Task | As you write out the lines from the one containing "Given: Click the DropCatch.com header logo" through the last line of the records, keep them exact and leave out pictures.

Exercise inputs |
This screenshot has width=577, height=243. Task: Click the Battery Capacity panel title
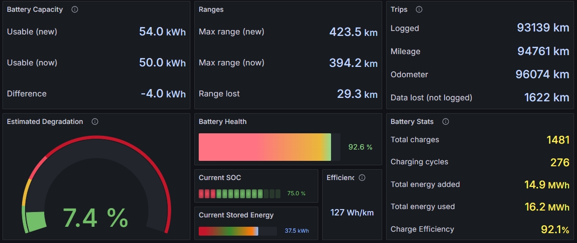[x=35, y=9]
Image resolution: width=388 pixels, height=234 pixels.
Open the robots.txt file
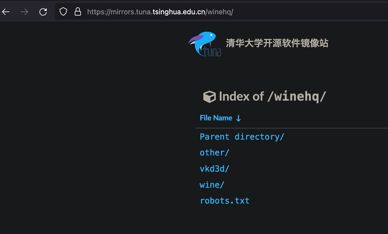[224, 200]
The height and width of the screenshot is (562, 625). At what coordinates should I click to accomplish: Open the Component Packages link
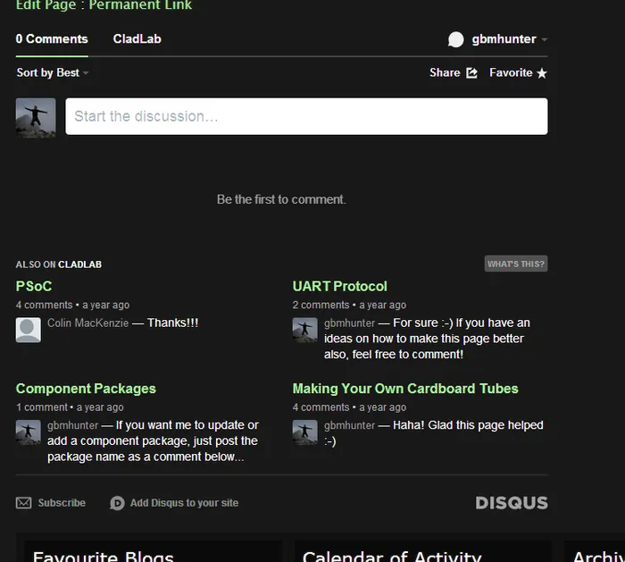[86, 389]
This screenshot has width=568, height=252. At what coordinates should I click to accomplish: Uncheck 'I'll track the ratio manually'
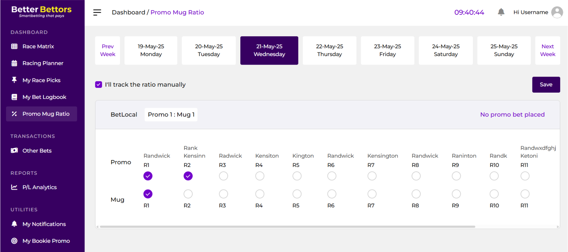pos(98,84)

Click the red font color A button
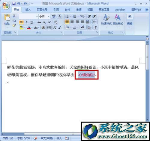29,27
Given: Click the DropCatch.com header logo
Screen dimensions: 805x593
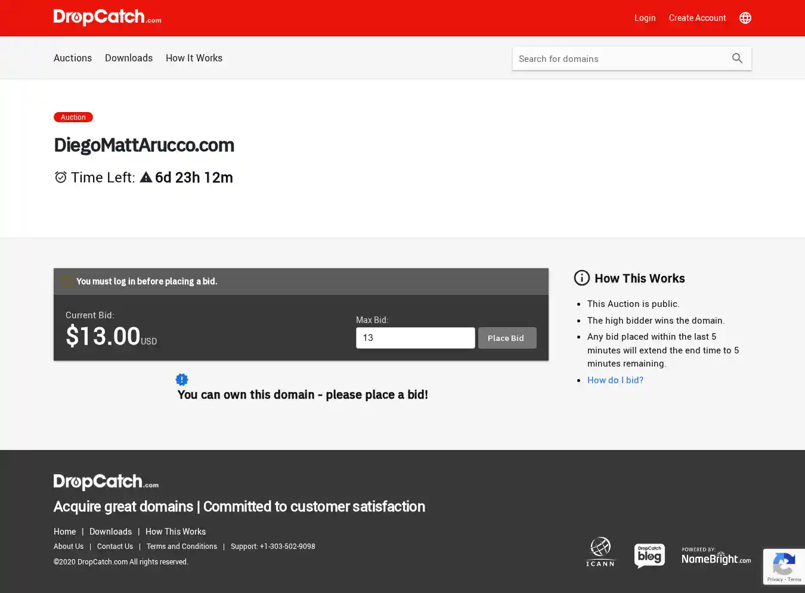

Result of this exercise |
Given: Click the DropCatch.com header logo
Screen dimensions: 805x593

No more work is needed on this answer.